►

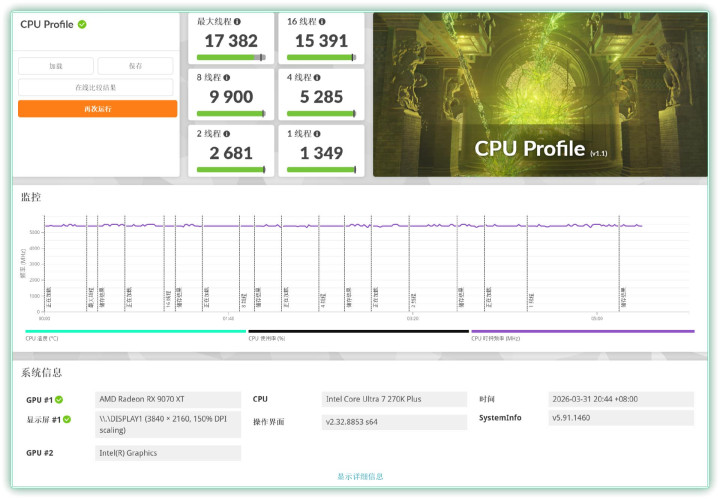The image size is (720, 499).
Task: Click the info icon beside 16 线程 score
Action: pyautogui.click(x=335, y=20)
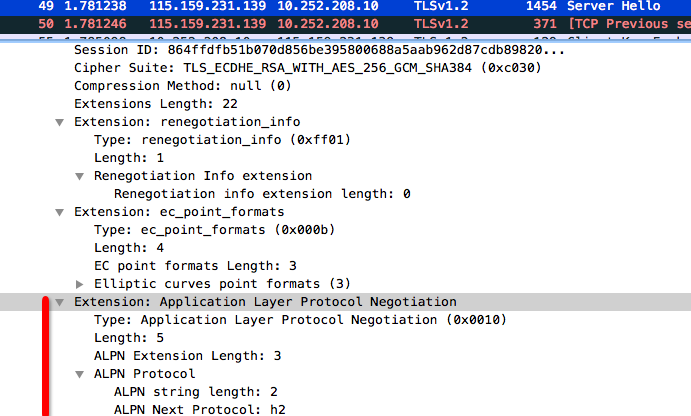Collapse the Renegotiation Info extension subtree

(x=79, y=176)
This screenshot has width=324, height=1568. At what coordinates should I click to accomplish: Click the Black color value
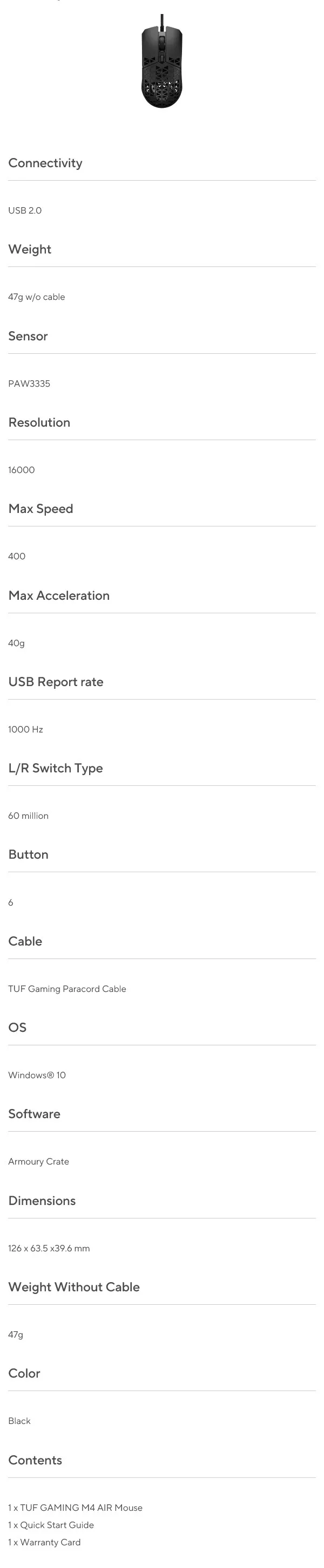point(19,1421)
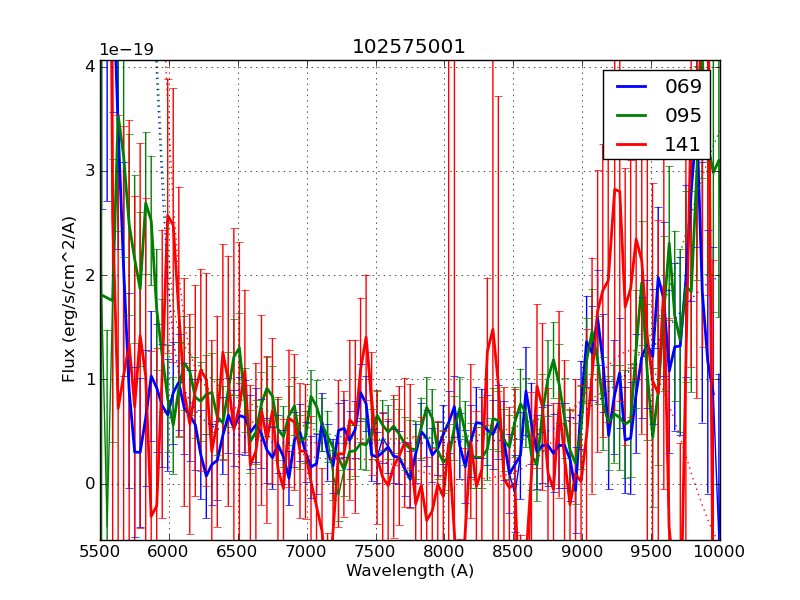Select the 095 legend label
The width and height of the screenshot is (800, 600).
(x=683, y=115)
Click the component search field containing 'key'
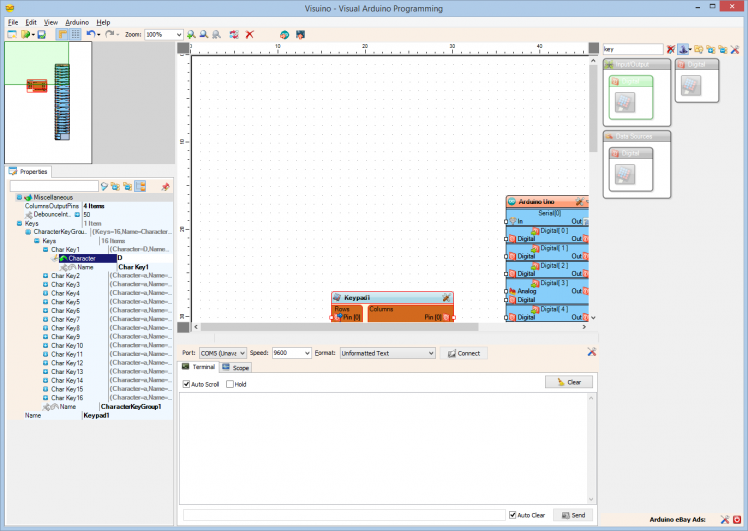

◄

## WHAT TO WORK ON
Your answer must be the lines from the one containing "This screenshot has" through the final line of the entries, duplicated exactly, with both ends kept and all pictures left out.

## SOLUTION BELOW
This screenshot has width=324, height=1568. At what coordinates should I click to accomplish: Click the Black color value
point(19,1421)
Select the 095 legend label
The width and height of the screenshot is (800, 600).
(x=683, y=115)
Click the component search field containing 'key'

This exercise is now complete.